Last Thursday night, we held the first-ever Docker meetup in Brno. Approximately 100 people gathered to hear speakers from four different organizations on container technology and its use. The space, video recordings (links coming soon) and catering were provided through support from Red Hat’s Open Source and Standards Team, Impact Hub, Good Data, and Seznam.cz.

How to explain Docker to your grandparents (slides, video) by Pavel Odvody (github) from Red Hat started off the evening. In his talk, he explained the reasoning behind containers starting from the perspective of real world objects and no assumed knowledge. He helped us understand why we need containers and how they accomplish their tasks. He even touched on the ideas of containers as data stores for data we need to isolate. The presentation got the crowd ready and built a good knowledge base. Questions started immediately including the important What is the difference between a container and a VM? question.

In the cutely themed Marriage with Docker (slides, video) presentation, Dušan Katona (@dkatona of Good Data described the relationship his company has had with docker since January 2014 to today. They are using docker in limited production. His talk focussed on his company’s work load requirement, the execution of arbitrary Ruby ETL (Extraction, Transformation, and Load) processes. They dated around, considering OpenShift and Amazon and Google’s nascent container services (at the time), but ultimately chose to start going steady with docker 0.7.6.

After the marriage they had a fantastic honeymoon full of bliss and avoiding plain LXC code, having a REST API, and believing they could get to a single image with great resource limitation management. Eventually, reality set in along with problems keeping their private registry set up, non-existant disk space limitations, network isolation issues and the inability to keep logs from getting large. Finally, they reached some compromises in the marriage that have led to happiness, including using LXC to directly manage disk, putting in a program to manage logs and turning off the docker daemon’s iptables routines and managing it externally. Today they are the proud parents of about 1,000 containers a day on Docker 1.5, and that is just in limited rollout.

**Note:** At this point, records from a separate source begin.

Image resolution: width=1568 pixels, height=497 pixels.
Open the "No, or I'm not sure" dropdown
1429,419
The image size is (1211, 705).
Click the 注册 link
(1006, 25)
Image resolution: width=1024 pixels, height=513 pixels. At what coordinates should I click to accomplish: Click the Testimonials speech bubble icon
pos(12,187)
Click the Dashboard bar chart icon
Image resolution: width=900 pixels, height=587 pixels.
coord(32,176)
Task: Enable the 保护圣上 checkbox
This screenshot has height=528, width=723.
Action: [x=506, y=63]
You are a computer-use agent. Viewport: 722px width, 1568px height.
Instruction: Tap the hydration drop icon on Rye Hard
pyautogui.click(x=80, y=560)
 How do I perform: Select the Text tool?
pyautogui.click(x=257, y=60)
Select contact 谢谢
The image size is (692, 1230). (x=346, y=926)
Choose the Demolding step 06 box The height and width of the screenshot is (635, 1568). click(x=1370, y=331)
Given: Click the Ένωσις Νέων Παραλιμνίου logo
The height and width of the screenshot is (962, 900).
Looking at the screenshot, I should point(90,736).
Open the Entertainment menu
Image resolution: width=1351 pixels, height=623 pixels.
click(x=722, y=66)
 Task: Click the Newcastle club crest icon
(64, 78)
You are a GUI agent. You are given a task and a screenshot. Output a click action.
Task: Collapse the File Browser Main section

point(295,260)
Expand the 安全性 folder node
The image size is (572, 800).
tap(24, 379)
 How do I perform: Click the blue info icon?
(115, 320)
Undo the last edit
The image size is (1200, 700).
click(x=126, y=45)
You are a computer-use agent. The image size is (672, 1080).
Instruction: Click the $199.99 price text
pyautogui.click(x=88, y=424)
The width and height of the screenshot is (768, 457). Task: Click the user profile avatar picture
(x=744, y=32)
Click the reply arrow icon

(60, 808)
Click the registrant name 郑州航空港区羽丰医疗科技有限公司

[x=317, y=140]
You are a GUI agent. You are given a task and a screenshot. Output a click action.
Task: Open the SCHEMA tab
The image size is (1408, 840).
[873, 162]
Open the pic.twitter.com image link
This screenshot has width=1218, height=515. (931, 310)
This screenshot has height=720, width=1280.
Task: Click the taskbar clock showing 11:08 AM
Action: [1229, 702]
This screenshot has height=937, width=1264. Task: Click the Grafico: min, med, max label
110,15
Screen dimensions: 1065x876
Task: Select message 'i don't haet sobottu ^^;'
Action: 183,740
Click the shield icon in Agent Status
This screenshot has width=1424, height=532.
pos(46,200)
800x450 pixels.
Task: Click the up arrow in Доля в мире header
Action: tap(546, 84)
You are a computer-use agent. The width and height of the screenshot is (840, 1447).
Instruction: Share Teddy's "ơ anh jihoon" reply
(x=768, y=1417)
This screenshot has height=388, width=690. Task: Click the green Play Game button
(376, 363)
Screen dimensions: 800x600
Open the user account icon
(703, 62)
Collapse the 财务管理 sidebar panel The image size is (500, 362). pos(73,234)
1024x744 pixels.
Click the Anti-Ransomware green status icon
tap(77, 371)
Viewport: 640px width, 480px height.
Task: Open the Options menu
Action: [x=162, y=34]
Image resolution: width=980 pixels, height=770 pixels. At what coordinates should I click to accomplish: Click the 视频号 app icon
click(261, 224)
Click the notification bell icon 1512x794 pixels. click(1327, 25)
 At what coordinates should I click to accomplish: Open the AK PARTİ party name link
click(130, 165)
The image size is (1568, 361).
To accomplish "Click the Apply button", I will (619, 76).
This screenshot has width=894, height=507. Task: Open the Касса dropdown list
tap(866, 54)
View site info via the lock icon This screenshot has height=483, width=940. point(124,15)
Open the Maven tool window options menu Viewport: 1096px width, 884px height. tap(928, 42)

His big take away was that while he would do it again, knowing what he knows now, he thinks that it may be best to start with just dev and test environments until your operations team is ready to scale up for this work.

During the break at the half-way point there was refreshment fueled socializating and conversation. I got pulled into a conversation about the suitability of docker for a new app being developed by a masters student at a local university. He has some interesting ideas, including possibly allowing his app to have a gui exposed via X-windows.

Tomáš Král (@kadel from Seznam.cz restarted the event with his talk about Running Docker Containers on a Mesos Cluster. (slides, video) He began by describing Mesos and the Marathon frame work they use. Then it was demo time. He deployed his app and using JSON configuration files was able to specify the image and resource requirements. Mesos provides health-checks, so the method was also defined. First we saw the backend come online and then he started the frontend. He demonstrated group management and a rolling upgrade.

The first question after the presentation was about the difference between Mesos and Kubernetes. He said they went with Mesos because it is a bit more mature and can run loads that are not containers. This is important for their company as they are not 100% containerized. This started a lively conversation about Mesos and how it can help with orchestration of containers. One point in particular was around handling security issues at the container level, such as Heartbleed. Their environment is setup with a Jenkins CI server that can rebuild and trigger redeployments easily. When combined with their rolling upgrades, the process works well.

The final speaker of the night, Pavel Šnajdr from vpsFree.cz provided us with an overview of the long history of containers in his talk, How Docker did not Invent Containers. (slides, video) He started by reviewing the differences between containers and virtual machines before taking on a journey all the way back to 1998 when container concepts first appeared in FreeBSD as jails.

The world stayed basically unchanged until 2001 when SWSoft (now Parallels) introduced another container concept and linux-vserver appeared. In 2004 Solaris Zones joined the scene and the OpenVZ project was open sourced by Parallels. Features kept getting added and by 2007 IBM and HP had released container technologies. In 2007 the vanilla kernel started to see the first major patches for containers with code from IBM and Google. In 2008 LXC appeared and things kept growing. Finally in 2013 we see Docker appear on the scene. Additional announcements have followed.

In the end Pavel discussed the current state of containers in the vanilla kernel and the possibilities you can get by stacking OpenVZ inside of or on top of Docker. His final statement reminded us that often a technology comes with a bias. Docker tends to work better in some use cases but may not be as feature rich as alternatives like OpenVZ. His last question to the audience was, Do you want containers or do you want Docker?

After more questions, the crowd broke up for discussions and retired to a local pub to finish watching the Czechs beat the Finns 5 to 3 in the Hockey World Championship. Suffice it to say, the enthusiasm and celebration were not contained.

This event was made possible through the generous time of the speakers and support from Red Hat’s Open Source and Standards Team, Impact Hub, Good Data, and Seznam.cz.

Photos by Jiri Folta and Eliska Slobodova.